__Given task A__. Count the lines in the rows that contain the string "menu", treating case as significant, and give only the number.
__Given task B__. Write the next part of the message about pluralia tantum, picking up after its final line.

__Passage to read__.
Zero-coded plurals of pluralia tantum

Kazuto Matsumura kazuto.matsumura at NIFTY.COM
Mon Dec 21 02:14:14 UTC 2009


Dear Siva and all,

As this is a typology list, it would be very nice for
the coming summary of this dicsussion to include a
report on how common the phenomenon of pluralia tantum 
itself is outside the Indo-European family of languages.

I am very curious, because the English-language Winkipedia
article on plurale tantum, for example, gives examples
taken from a few Indo-European languages only.

Incidentally, the "trousers" words in both Finnish and 
Estonian are probably plurale tantum, but they are 
languages spoken in areas adjacent to the SAE region 
and have been strongly influenced by Swedish and German, 
respectively, for centuries.

In case this is a topic that has already been discussed
here or studied somewhere, I apologize for my intrusion,
but ask you to kindly lead me to the relevant literature.

Thank you.

[Stored data]
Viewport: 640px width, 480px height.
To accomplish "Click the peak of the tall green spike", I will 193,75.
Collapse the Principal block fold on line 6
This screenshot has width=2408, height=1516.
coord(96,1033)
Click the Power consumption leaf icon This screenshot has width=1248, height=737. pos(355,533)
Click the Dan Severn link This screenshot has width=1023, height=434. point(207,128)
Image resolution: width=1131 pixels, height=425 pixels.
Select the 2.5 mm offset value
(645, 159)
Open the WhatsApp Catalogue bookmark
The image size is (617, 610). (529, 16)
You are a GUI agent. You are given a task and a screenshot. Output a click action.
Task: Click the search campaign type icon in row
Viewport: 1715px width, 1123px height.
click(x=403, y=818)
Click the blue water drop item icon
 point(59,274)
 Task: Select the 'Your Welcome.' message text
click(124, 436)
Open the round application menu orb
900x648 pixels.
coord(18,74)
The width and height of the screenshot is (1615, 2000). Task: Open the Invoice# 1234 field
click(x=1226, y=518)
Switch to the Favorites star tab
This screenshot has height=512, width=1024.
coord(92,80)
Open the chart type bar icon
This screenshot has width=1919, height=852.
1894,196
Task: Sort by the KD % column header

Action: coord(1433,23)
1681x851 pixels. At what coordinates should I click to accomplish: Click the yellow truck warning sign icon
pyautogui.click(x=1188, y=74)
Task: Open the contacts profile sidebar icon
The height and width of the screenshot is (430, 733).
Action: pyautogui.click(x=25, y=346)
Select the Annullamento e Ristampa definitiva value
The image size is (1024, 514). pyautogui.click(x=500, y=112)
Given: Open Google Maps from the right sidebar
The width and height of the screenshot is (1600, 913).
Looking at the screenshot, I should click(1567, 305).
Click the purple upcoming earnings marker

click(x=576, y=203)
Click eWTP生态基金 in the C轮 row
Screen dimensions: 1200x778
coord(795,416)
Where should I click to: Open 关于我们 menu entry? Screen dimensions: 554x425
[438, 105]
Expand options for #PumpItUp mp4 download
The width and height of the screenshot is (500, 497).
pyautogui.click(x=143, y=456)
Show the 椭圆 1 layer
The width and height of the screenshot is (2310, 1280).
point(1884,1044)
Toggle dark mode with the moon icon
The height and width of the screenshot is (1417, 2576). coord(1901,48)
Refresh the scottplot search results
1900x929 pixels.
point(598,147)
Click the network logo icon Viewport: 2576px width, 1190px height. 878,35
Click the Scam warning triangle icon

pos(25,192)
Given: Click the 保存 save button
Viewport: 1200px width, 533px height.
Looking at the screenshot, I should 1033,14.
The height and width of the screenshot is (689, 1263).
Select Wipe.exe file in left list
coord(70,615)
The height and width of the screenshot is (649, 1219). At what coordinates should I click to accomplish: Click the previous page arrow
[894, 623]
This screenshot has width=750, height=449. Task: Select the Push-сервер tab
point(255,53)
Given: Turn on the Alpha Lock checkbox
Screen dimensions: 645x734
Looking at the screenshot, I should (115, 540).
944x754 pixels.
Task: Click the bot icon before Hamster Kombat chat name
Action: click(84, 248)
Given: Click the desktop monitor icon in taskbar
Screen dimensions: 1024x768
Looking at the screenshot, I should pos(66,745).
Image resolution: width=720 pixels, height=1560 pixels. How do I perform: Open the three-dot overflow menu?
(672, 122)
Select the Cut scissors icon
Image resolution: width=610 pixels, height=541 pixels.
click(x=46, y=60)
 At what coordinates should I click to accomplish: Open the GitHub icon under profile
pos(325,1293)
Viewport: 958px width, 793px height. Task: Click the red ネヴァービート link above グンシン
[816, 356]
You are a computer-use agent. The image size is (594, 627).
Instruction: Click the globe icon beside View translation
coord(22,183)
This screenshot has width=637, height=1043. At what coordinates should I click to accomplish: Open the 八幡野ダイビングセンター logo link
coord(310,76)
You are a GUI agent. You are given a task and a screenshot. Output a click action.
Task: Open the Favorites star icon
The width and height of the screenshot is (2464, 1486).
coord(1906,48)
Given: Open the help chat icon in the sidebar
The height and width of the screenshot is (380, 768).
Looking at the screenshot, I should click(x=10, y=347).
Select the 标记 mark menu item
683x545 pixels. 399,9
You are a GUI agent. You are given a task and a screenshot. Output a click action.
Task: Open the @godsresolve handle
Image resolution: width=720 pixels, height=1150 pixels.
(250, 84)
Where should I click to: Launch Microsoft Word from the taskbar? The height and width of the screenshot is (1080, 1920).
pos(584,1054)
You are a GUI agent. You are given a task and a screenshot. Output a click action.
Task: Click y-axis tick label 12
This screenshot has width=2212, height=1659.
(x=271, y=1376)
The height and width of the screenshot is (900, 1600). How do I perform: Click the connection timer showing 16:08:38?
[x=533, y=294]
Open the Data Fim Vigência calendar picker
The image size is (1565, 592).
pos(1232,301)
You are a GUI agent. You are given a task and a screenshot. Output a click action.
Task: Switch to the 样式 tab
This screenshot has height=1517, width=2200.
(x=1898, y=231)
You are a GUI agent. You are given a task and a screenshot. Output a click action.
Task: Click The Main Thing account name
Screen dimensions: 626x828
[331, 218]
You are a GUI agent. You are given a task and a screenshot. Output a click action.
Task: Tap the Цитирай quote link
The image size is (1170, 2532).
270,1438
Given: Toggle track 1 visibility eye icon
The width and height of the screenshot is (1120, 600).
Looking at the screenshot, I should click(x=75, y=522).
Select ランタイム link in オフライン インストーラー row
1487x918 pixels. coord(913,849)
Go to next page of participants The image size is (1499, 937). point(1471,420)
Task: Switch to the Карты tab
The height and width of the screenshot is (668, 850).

__Written reply A__. 4

__Written reply B__.
Kazuto Matsumura
Univ. of Tokyo


Siva Kalyan <sivakalyan.princeton at GMAIL.COM> wrote:
(2009/12/21 04:47)

>Hi,
>
>Suppose I had one pair of trousers with a hole in it. I would exclaim, "My
>trousers have a hole in them!". Now suppose I had the misfortune to discover
>that this was true of *all* of my pairs of trousers. Then I would say, "All
>my trousers have a hole in them!". Note that in the first case,
>*trousers*refers to a single pair of trousers, whereas in the second,
>it refers to
>multiple pairs.
>
>What I'm curious about is: How common is this in the world's languages? That
>is, how common is it for a language to zero-code the plural of a plurale
>tantum (a noun denoting a singular entity but which is grammatically
>plural)? Is there any other strategy that is used used in such situations?
>(The earlier thread on double plurals comes to mind.)
>Also, why would a language zero-code this kind of plural in the first place?
>Might it have to do with the "repeated morph constraint" (Menn and
>MacWhinney 1984) or "product-oriented schemas" (Bybee 2001)?
>
>Thanks,
>Siva
>
>Ref's
>
>Bybee, Joan. Phonology and Language Use. Cambridge University Press, 2003.
>Menn, L, and B MacWhinney. "The Repeated Morph Constraint: Toward An
>Explanation." Language 60, no. 3 (1984): 519-541.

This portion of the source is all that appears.